No Matter How Your Heart Is Grieving: Disney for the Sad

No Matter How Your Heart Is Grieving: Disney for the Sad:

The Disney World project, briefly, is to convince you—yes, you—that,
within the space of what employees call The Property, the apathy of a
hideously unfair world is suspended. Believe, the company instructs, and
you will be rewarded, irrespective of physical infirmity, age, size, or
gender. Few negative emotions are permitted in Disney World, and yet
the possibility of sadness is admitted in order for the company to
undertake the pitiless annihilation thereof. It’s one that many people
here want to stop feeling.
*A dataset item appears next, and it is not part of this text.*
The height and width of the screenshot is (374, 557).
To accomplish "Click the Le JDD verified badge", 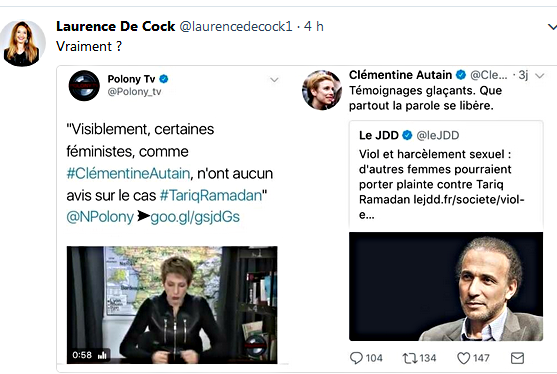I will pyautogui.click(x=407, y=135).

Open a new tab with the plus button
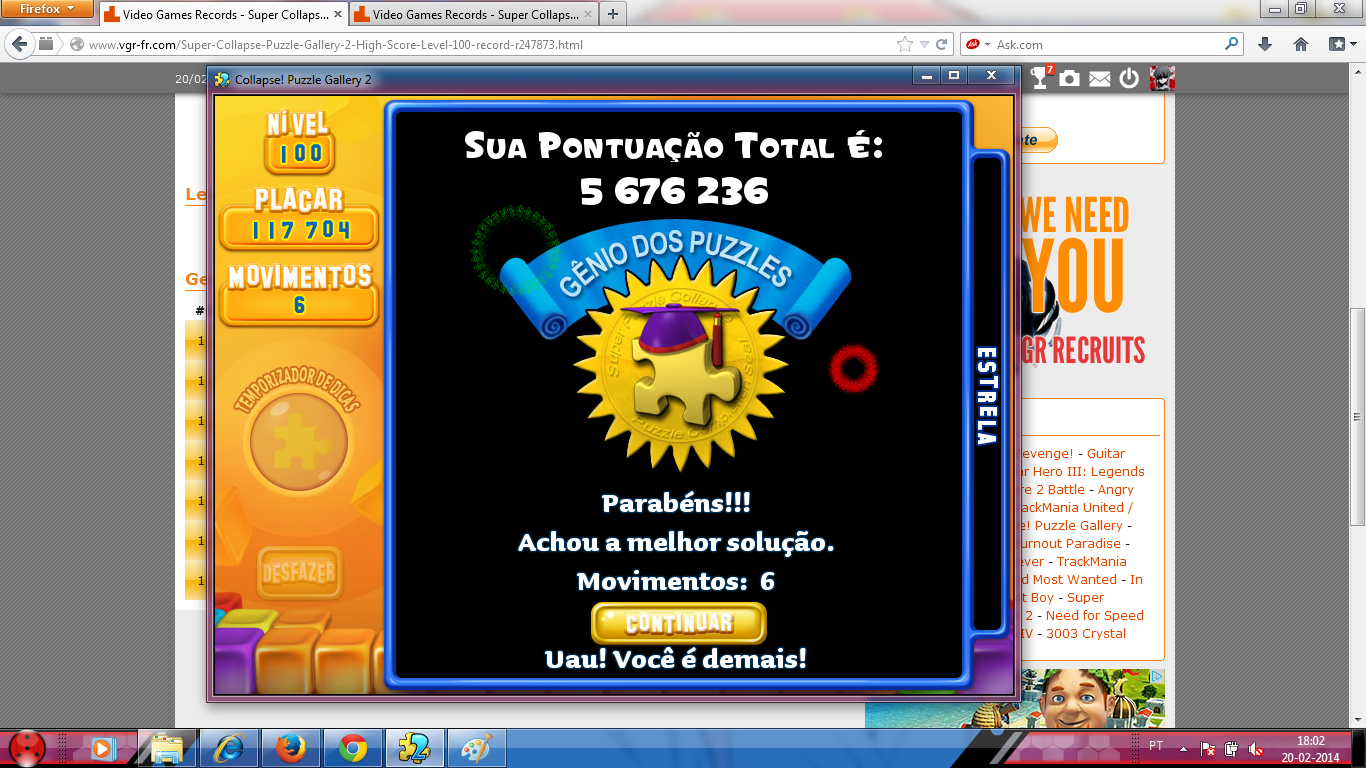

In what feels like every line, we hear pairs
of women (accompanied by kids) discussing some bastard or other who left
or won’t leave, rarely in tones of blame, usually in terms of simple,
grim logistics. Wishing, dreaming—these are for people with less to
worry about. Kids, probably. Squash your own dreams quick, before
someone else tortures them to death. Disney’s prosaic response is best
expressed in a couple of lines in the theme from the studio’s 1950
cartoon “Cinderella,” which plays over and over again in various
arrangements pretty much everywhere in the Magic Kingdom:




“No matter how your heart is grieving,” it promises, “if you keep on believing, the dream that you wish will come true.”